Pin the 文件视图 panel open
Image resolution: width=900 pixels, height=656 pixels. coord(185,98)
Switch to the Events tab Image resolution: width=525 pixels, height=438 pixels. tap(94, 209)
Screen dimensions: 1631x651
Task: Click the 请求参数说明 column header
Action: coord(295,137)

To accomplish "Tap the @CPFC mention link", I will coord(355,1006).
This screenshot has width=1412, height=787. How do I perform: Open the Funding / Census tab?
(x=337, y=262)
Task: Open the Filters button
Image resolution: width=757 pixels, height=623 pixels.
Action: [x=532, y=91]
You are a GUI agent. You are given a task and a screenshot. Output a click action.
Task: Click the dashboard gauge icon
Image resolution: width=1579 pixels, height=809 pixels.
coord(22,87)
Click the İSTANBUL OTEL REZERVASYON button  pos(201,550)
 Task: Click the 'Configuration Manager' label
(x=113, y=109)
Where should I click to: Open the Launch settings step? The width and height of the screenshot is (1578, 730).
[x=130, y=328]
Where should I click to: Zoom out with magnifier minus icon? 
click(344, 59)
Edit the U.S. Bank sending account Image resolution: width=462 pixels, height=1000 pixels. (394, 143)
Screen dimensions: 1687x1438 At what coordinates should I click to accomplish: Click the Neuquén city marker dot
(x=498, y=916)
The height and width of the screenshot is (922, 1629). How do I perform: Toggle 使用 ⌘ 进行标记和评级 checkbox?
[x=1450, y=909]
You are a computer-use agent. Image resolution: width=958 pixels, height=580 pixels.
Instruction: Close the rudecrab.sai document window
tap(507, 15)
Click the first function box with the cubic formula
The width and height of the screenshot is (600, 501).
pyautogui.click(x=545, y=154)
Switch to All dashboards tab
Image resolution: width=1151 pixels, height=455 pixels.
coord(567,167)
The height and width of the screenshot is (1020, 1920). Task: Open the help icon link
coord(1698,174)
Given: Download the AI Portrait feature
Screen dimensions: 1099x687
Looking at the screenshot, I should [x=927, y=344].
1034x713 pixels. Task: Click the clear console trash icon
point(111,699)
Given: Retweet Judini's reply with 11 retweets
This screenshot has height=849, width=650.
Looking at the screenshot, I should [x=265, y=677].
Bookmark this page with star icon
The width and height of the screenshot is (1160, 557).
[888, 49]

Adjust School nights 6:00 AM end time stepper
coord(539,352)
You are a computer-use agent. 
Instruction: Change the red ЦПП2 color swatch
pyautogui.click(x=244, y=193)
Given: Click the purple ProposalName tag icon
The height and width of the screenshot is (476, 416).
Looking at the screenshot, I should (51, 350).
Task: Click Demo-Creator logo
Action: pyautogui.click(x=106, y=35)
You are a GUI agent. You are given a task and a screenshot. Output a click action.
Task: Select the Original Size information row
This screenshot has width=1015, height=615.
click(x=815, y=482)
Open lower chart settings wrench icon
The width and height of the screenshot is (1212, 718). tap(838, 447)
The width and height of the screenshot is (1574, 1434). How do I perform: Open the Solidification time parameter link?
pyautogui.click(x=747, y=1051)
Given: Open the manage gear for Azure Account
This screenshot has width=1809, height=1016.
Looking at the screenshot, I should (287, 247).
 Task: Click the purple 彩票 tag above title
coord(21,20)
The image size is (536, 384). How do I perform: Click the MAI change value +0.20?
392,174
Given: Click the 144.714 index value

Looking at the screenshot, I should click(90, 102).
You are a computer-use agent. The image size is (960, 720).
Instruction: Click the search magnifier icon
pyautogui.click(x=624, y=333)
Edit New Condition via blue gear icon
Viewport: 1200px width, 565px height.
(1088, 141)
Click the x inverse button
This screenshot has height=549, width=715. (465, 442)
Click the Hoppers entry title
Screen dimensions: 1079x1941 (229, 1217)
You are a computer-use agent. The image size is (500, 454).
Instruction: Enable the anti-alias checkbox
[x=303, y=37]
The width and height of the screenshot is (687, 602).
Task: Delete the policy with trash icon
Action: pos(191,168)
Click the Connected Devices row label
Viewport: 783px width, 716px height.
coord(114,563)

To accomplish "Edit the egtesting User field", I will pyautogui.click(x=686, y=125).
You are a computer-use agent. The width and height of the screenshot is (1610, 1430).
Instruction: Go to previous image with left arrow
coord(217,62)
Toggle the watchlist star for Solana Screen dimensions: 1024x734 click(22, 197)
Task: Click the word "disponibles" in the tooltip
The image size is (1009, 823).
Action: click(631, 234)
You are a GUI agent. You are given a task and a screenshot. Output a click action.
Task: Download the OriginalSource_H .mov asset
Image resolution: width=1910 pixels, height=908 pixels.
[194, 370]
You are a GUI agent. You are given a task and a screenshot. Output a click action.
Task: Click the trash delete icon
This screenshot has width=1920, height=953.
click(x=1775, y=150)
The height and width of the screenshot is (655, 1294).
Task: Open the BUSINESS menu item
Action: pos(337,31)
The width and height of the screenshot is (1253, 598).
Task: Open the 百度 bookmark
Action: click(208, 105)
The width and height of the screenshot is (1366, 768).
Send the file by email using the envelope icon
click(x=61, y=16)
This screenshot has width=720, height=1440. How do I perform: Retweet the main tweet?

▶ YOUR ASSIGNMENT:
Copy out all lines of the material containing the word "computer".

▶ REPLY:
You are a computer-use agent. Image resolution: width=958 pixels, height=580 pixels.
You are a computer-use agent. 
You are a computer-use agent. The image size is (960, 720).
You are a computer-use agent. The image size is (500, 454).
You are a computer-use agent. The width and height of the screenshot is (1610, 1430).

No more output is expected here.